To the untrained eye, the amalgamation of sunbaked shipping containers, landscape architecture and abstract expressionism would seem like a veritable chop suey of elements. But to Michael Maccari, creative director at Perry Ellis and, as it turns out, visual auteur and current menswear darling, the juxtaposition was a no-brainer for the brand’s Fall/Winter 2016 collection.
“Print and pattern are explored from a distance, and upon closer inspection take on a different look—like landscapes in nature,” he tells Out. Quite the literal crop circle, we surmise: This macro-to-micro interpretation—together with color-block cues taken from American abstract painter Richard Diebenkorn, and the cheery yet whitewashed look of pier-parked cargo containers—came together seamlessly in the form of micro-prints on the fabric (fun fact: the jacket’s inner linings used a zoomed photo of shipping containers as a starting point). Lush, slightly retro basics took hints from 1960-1970 and were reinvented in a lighter, seasonless palette of grays, rusts, blues, mauves and olives. The warm neutrals highlighted the sophisticated separates that have stood as the hallmark of the brand: merino wool tees, track pants, Sherpa necklines, tweed trousers, and cashmere, bouclé and cable-knit everything kept the feel more lumbersensual than anything else.

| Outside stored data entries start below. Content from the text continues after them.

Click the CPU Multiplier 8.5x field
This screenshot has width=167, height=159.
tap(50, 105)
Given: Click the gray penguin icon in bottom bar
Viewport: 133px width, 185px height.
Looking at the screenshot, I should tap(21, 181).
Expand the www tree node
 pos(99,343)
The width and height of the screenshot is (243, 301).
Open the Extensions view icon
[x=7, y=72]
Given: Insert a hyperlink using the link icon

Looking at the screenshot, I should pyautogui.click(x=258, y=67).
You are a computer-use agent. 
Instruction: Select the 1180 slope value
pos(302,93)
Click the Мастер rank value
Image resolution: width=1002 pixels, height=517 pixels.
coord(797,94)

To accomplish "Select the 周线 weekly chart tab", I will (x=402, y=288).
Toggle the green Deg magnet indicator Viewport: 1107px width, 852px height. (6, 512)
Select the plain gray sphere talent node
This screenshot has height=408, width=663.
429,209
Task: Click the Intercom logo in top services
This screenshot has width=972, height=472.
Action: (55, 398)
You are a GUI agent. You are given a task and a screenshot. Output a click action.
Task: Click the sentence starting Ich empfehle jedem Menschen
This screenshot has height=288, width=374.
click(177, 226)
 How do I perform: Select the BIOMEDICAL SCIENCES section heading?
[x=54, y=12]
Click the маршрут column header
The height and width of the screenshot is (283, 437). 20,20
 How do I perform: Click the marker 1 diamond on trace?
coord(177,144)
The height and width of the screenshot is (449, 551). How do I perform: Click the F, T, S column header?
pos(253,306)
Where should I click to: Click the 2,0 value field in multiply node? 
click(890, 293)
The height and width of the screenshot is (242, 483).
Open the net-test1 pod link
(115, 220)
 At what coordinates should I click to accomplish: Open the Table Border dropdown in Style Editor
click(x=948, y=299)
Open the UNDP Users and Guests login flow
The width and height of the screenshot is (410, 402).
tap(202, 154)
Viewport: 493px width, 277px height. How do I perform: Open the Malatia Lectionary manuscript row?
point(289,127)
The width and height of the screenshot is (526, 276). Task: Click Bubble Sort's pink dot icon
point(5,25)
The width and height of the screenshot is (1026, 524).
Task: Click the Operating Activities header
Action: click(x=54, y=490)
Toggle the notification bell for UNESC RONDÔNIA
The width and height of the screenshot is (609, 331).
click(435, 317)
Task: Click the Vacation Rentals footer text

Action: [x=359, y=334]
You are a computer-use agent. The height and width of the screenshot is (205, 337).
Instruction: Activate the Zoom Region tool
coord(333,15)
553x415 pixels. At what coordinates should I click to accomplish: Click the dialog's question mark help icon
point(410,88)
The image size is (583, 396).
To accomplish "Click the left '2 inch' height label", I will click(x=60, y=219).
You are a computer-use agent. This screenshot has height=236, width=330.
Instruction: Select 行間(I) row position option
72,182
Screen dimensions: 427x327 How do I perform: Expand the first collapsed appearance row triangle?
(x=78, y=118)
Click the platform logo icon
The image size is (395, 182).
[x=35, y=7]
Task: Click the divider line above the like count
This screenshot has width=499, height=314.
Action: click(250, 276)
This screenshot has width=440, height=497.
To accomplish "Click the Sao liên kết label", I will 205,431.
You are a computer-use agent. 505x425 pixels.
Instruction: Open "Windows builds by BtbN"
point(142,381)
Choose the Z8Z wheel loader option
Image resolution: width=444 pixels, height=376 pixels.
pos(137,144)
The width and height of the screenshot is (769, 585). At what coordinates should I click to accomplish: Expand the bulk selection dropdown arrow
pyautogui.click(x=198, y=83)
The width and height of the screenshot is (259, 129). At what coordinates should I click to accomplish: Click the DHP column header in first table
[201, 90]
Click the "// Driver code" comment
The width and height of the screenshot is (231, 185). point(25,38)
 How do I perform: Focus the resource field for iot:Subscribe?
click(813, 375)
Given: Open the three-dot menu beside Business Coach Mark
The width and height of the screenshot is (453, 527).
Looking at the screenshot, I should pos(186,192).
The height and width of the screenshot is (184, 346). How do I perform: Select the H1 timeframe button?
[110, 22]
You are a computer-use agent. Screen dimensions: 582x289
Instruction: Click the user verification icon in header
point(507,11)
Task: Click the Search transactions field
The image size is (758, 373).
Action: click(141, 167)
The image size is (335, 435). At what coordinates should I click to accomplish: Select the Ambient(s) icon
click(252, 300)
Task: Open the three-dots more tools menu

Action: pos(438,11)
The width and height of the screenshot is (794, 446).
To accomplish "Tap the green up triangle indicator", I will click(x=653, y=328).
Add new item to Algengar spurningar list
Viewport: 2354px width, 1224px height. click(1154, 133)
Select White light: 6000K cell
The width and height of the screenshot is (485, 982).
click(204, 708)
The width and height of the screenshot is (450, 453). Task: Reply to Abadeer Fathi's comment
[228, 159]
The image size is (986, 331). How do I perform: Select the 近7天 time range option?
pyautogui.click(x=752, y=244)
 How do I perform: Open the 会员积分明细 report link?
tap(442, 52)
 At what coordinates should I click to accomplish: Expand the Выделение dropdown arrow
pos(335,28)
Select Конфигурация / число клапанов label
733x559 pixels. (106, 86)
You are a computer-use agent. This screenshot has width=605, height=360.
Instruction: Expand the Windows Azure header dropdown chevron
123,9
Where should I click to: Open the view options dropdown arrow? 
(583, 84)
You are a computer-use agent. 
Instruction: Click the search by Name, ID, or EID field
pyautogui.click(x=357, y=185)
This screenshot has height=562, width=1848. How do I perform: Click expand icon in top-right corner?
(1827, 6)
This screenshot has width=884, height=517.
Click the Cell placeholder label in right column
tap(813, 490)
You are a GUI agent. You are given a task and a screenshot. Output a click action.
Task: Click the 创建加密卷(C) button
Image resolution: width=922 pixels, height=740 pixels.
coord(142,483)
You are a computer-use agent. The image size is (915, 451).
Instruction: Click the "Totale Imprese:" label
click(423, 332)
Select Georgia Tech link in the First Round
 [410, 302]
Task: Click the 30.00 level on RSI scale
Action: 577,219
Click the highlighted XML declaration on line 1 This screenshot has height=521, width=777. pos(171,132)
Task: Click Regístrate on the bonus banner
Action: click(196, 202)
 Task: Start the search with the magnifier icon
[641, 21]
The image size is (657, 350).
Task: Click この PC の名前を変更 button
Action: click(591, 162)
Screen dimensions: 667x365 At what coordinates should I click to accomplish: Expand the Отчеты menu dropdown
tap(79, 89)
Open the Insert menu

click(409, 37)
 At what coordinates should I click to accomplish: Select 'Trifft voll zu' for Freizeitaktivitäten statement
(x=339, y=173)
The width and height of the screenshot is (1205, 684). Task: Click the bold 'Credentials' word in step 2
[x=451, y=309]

Details such as mod accessories—the occasional attaché case, monkstraps, a murse—added some quirk to the collection and took a more lighthearted approach to traditional American menswear. The reference comes as no surprise, as Maccari, who now marks this collection as his fourth outing for the label, looked to the label’s vintage ads for some throwback inspiration as well. A tilt-shift perspective proved a home run for the creative director, as he iterates on via Hypebeast: “When you step back, you start to get the bigger picture of shape and proportion; but when you get closer, that image is actually made up on many complicated textures and colors.”